Login or purchase this course to watch this video and the rest of the course contents.
0:00 It's critical that the libraries we're using to talk to the various external systems support asyncio if we want to take advantage of them at all
0:11 in some sort of asyncio system. We might be able to use them in threading or other situations if they don't but to use them with asyncio, they need
0:20 to have asynchronous methods that we can call. So to give you a sense of how this works and how you find these libraries and so on
0:26 we're going to go through four libraries that talk to common, mainstream, external systems MongoDB, Postgres, file systems, and Redis.
0:34 Of course, you may want to talk to something else and that's totally fine. This is more to inspire you to say
0:39 there's probably some kind of asyncio-enabled library for the thing that you're working with. Now, if there's not, we'll talk later about
0:47 how to mix and match these things when we get to unsync and other stuff much further in the course. But, for now, we're going to just talk
0:54 about these libraries that enable asyncio for these four systems. Now, we're not going to do any demos here
1:00 so I'm just going to show you the github repos. So the first one, file IO. If I say with open, that's the standard way
1:08 to open a text file or a binary file in Python. I might also do like a JSON read when I give it like the filestream that came with open.
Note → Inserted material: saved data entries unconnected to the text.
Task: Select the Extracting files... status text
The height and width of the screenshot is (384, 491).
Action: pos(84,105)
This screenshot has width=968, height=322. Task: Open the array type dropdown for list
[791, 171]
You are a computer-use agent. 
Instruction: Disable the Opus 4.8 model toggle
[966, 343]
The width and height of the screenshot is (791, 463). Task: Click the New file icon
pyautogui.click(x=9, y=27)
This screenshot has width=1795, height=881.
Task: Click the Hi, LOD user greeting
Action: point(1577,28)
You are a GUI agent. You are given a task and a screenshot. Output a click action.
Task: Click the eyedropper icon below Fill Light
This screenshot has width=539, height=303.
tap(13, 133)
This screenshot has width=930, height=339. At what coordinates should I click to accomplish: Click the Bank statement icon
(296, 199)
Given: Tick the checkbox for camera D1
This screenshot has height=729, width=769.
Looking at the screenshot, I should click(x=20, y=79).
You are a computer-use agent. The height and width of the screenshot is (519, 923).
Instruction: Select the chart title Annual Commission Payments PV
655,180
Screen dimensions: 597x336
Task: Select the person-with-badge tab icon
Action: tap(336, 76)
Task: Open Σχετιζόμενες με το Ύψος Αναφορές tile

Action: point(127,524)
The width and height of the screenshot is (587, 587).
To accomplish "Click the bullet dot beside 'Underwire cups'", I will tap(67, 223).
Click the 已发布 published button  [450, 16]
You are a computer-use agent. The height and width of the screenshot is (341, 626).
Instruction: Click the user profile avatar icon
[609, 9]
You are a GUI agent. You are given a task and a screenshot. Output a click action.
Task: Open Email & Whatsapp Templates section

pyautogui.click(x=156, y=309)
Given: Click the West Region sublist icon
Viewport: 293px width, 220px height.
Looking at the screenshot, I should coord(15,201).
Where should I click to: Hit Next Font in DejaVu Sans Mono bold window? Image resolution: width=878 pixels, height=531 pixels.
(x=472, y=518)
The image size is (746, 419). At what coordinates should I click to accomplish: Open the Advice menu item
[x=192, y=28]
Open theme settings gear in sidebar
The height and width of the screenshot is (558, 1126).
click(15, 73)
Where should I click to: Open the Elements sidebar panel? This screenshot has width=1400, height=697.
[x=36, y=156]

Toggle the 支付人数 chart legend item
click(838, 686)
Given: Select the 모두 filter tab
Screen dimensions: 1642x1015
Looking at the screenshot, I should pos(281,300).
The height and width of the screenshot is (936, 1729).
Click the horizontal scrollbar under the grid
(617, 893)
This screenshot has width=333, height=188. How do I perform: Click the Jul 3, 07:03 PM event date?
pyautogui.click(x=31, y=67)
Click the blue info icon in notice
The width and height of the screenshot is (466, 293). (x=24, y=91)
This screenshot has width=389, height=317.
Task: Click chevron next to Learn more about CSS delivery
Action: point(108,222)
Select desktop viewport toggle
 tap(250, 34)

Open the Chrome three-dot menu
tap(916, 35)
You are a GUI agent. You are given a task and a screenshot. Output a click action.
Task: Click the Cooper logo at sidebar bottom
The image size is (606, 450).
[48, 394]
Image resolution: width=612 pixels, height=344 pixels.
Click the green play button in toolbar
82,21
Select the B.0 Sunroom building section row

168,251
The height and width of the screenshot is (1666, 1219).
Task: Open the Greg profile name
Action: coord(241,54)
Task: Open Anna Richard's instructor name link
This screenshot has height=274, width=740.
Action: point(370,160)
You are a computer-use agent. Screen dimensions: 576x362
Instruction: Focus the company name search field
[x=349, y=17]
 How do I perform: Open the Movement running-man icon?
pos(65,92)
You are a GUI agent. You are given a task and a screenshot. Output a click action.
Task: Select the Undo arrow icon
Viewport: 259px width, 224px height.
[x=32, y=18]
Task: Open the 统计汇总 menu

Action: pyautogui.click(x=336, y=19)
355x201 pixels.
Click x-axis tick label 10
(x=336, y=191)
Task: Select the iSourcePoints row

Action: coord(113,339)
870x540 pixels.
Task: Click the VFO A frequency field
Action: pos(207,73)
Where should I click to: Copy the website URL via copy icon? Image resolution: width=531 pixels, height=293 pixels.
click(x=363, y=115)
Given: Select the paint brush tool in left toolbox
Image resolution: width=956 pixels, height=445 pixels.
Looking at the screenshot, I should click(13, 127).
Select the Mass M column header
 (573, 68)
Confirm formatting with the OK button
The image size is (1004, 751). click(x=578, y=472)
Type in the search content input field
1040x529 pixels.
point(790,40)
1:17 None of that stuff supports asyncio. It's ironic, right? We're doing file IO in Python that does not support asynchronous IO.
1:25 Anyway, that's a whole side discussion. So here is one project that you could use aiofiles. So it basically just has the ability to open files
1:35 and read and write from them asynchronously. And these are async methods you call and you can await them and use them properly
1:42 within your async methods. This is probably not the only one for Python but it's an example. If you need it, go have a look.
1:49 MongoDB, very popular NoSQL database. Its primary way to talk to it from MongoDB doesn't support asyncio, meaning the popular ODMs
1:59 Object Document Mappers don't support asyncio. However, here's a pretty cool one called umongo. umongo, it's supposed to be a mu, a Greek mu
2:09 at the beginning, even though it's a u. So umongo has both synchronous and asynchronous support for MongoDB. It's really cool, it actually has a bunch
2:19 of different subsystems you can swap in and out like Twisted versus asyncio, but not getting into that here is cool library that you can use
2:27 if you want to talk to MongoDB map classes to and from it, and you want to do that using async and await. Don't like MongoDB?
2:35 Postgres is probably the other most popular database choice for Python developers, and if you want to talk to it asynchronously you need asyncpg
2:44 not the standard one that doesn't support asyncio. You can check out asyncpg. It's very popular, and of course, lets you use Postgres
2:52 in async and await. Finally, our final example here is going to be Redis. If you want to talk to Redis, this is primarily used
3:00 as an in-memory cache, but also can be used for, like, queuing systems and things like that. Redis is quite popular in the Python space.
3:07 If you want to read and write objects from it connect to it asynchronously, well, asyncio-redis is one of the ways you can do that.
3:15 So like I said, this is not an exhaustive list by any means. It's just an example, a tour to inspire you that hey, if there's a thing I'm working with
3:24 there's a good chance that somewhere out there there's an asyncio library for it. And if there is, that's awesome, because
3:30 then you can go and plug that into your code and you've seen how much scalability and parallelism you can get by doing stuff
3:36 while you're waiting on external systems like Redis, or MongoDB, or even the file system.